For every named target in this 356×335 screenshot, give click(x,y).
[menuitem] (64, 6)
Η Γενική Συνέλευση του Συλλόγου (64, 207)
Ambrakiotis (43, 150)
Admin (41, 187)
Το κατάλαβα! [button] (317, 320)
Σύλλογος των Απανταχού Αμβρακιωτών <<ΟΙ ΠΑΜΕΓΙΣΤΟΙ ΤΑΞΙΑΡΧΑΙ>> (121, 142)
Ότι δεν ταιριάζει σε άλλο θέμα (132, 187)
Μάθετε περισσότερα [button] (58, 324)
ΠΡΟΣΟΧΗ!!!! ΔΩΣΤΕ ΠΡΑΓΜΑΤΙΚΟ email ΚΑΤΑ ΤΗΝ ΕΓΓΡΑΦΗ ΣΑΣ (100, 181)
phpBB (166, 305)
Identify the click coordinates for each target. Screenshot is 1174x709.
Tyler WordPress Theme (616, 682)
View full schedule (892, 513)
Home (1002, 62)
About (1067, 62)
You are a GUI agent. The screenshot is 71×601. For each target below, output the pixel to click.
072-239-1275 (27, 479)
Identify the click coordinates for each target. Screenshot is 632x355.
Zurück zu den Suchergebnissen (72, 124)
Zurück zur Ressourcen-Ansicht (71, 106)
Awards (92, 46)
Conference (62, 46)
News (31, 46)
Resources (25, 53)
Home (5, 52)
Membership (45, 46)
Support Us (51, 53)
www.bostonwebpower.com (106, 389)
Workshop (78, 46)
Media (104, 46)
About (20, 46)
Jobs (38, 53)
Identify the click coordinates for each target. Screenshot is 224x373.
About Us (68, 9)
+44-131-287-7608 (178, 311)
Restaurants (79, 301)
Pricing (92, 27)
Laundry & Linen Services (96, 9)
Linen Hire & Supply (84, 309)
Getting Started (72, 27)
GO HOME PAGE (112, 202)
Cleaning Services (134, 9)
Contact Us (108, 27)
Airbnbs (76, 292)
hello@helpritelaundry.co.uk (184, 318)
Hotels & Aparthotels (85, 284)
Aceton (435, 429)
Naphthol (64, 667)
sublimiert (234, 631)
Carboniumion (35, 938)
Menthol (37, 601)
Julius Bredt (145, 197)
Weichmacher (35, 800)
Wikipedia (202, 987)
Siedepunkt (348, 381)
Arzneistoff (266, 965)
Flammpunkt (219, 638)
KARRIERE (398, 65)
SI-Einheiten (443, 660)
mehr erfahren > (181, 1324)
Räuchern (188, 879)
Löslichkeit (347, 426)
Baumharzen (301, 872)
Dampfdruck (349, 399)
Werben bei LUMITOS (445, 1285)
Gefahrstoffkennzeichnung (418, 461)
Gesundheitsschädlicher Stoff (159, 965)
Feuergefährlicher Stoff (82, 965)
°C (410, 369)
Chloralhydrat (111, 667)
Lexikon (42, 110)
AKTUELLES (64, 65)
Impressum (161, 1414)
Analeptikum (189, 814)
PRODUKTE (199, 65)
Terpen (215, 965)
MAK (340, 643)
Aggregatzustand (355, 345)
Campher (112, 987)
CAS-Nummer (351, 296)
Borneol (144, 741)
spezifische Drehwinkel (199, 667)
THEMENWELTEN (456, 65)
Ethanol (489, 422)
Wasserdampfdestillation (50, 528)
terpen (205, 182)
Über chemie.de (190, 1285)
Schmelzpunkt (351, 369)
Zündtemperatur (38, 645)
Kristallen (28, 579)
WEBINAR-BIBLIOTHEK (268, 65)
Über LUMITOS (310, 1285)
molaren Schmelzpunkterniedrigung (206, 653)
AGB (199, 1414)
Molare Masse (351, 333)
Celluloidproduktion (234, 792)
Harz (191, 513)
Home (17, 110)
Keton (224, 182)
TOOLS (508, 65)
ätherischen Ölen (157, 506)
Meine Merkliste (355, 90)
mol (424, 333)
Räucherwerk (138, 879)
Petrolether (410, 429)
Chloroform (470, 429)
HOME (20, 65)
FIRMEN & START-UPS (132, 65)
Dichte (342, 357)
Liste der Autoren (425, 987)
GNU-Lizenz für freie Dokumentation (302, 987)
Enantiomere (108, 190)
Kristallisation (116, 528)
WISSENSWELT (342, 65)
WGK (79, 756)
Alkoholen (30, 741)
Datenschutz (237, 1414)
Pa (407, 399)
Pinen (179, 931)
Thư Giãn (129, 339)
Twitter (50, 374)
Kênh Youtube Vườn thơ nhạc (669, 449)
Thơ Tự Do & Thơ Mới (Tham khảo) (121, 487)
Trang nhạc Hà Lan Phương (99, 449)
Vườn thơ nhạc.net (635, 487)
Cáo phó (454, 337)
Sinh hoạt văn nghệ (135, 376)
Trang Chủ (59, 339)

#####

== What is required ==
Rewrite the stretch from the start of the items through the line containing "Tyler WordPress Theme (616, 682)", replacing "Admin" with "Moderator" and leaving everything else unchanged.

== Finished task ==
For every named target in this 356×335 screenshot, give click(x,y).
[menuitem] (64, 6)
Η Γενική Συνέλευση του Συλλόγου (64, 207)
Ambrakiotis (43, 150)
Moderator (41, 187)
Το κατάλαβα! [button] (317, 320)
Σύλλογος των Απανταχού Αμβρακιωτών <<ΟΙ ΠΑΜΕΓΙΣΤΟΙ ΤΑΞΙΑΡΧΑΙ>> (121, 142)
Ότι δεν ταιριάζει σε άλλο θέμα (132, 187)
Μάθετε περισσότερα [button] (58, 324)
ΠΡΟΣΟΧΗ!!!! ΔΩΣΤΕ ΠΡΑΓΜΑΤΙΚΟ email ΚΑΤΑ ΤΗΝ ΕΓΓΡΑΦΗ ΣΑΣ (100, 181)
phpBB (166, 305)
Identify the click coordinates for each target. Screenshot is 1174x709.
Tyler WordPress Theme (616, 682)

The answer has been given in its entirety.